Until now, ASX’s role has been to investigate suspected breaches of market integrity rules and refer the most serious to ASIC, while its own conduct has been overseen by the regulator. ASIC will now be responsible for both supervision and enforcement of the laws against misconduct on Australia’s financial markets.

“One would think that if our own surveillance people see a potential breach of those criminal cases, it won’t be a case of review, review, tip it over the fence, and then we have another bite at the cherry,” said Gibson. “It should go pretty quickly, and more smoothly.”

Lost Cases

ASIC lost at least three high-profile court cases last year, including one against Jodee Rich over the collapse of telecommunications carrier One.Tel Ltd., of which he was managing director. It also lost a case against Andrew Forrest, the billionaire founder of Fortescue Metals Group Ltd., whom it accused of misleading investors over iron-ore project accords with China.
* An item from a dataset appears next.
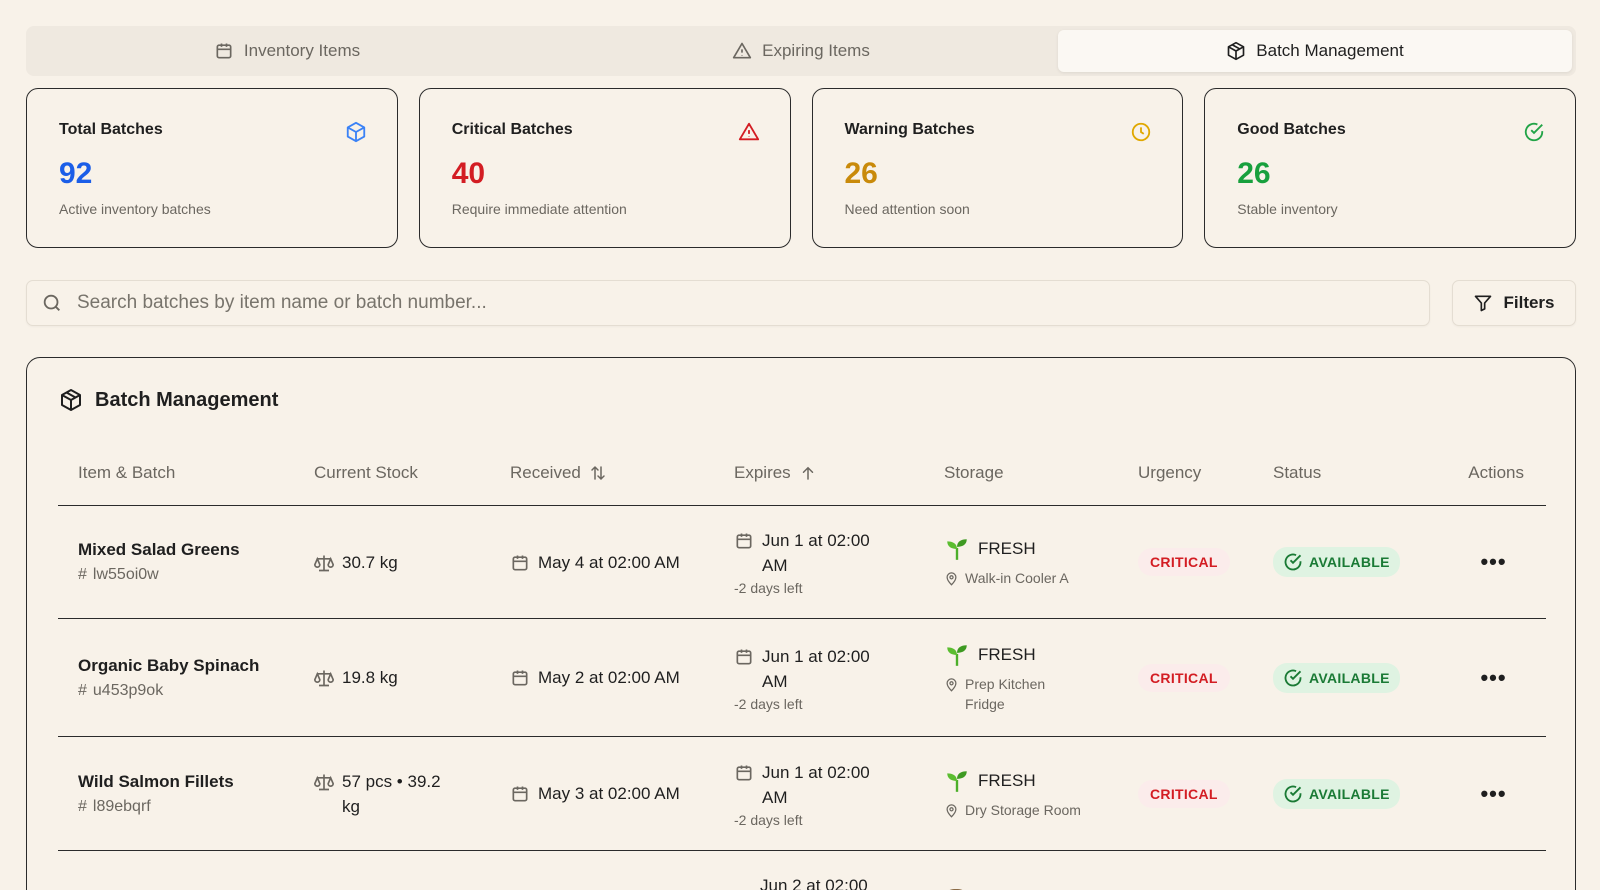 The image size is (1600, 890). What do you see at coordinates (412, 473) in the screenshot?
I see `column-header-current-stock: Current Stock` at bounding box center [412, 473].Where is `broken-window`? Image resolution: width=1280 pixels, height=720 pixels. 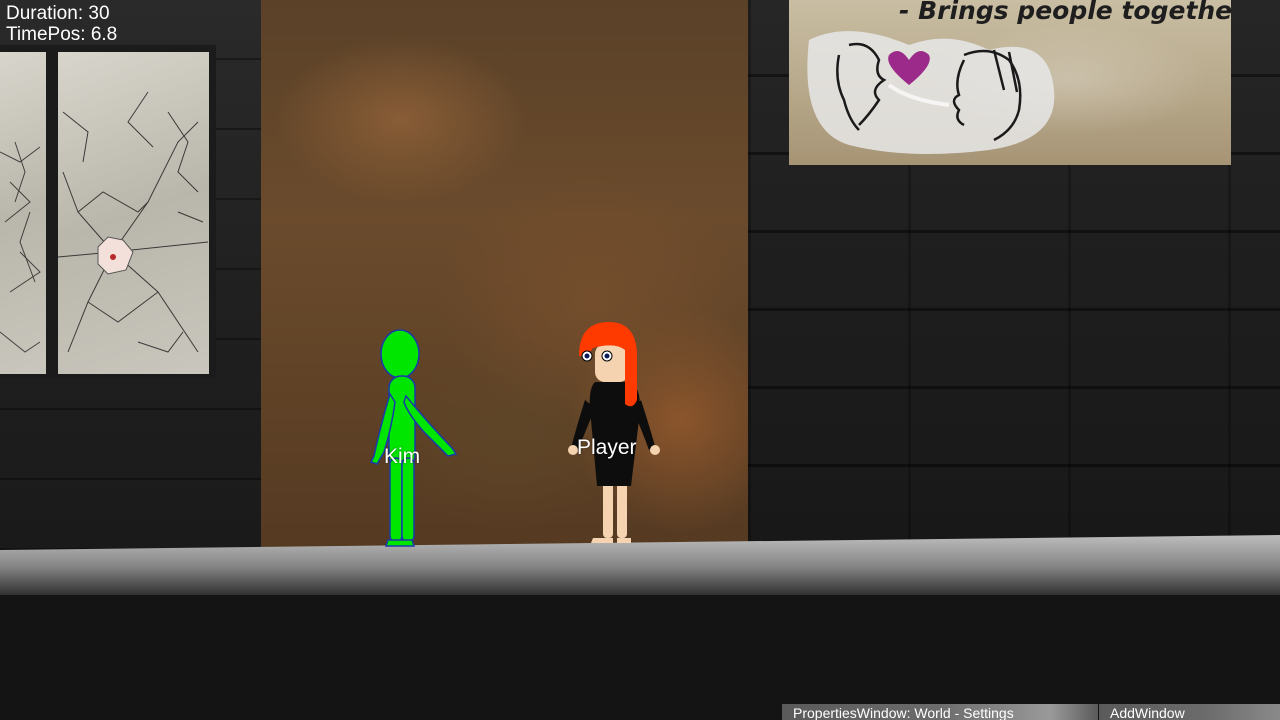
broken-window is located at coordinates (108, 212).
“A more effective and efficient regulator will engender confidence amongst market participants and can only help add to the attractiveness of Australia as a global investing destination,” said Tim Schroeders, a fund manager at Pengana Capital Ltd. in Melbourne.

The government has said the transfer of additional supervisory powers to the regulator will pave the way for the entry of new competitors to ASX.

Chi-X Global Inc., an electronic-trading-platform, this year won preliminary approval to become Australia’s first rival to the dominant exchange operator. Chi-X Australia Pty. is hoping to start operating in early 2011, the local unit’s chief operating officer, Peter Fowler, told Bloomberg News this month.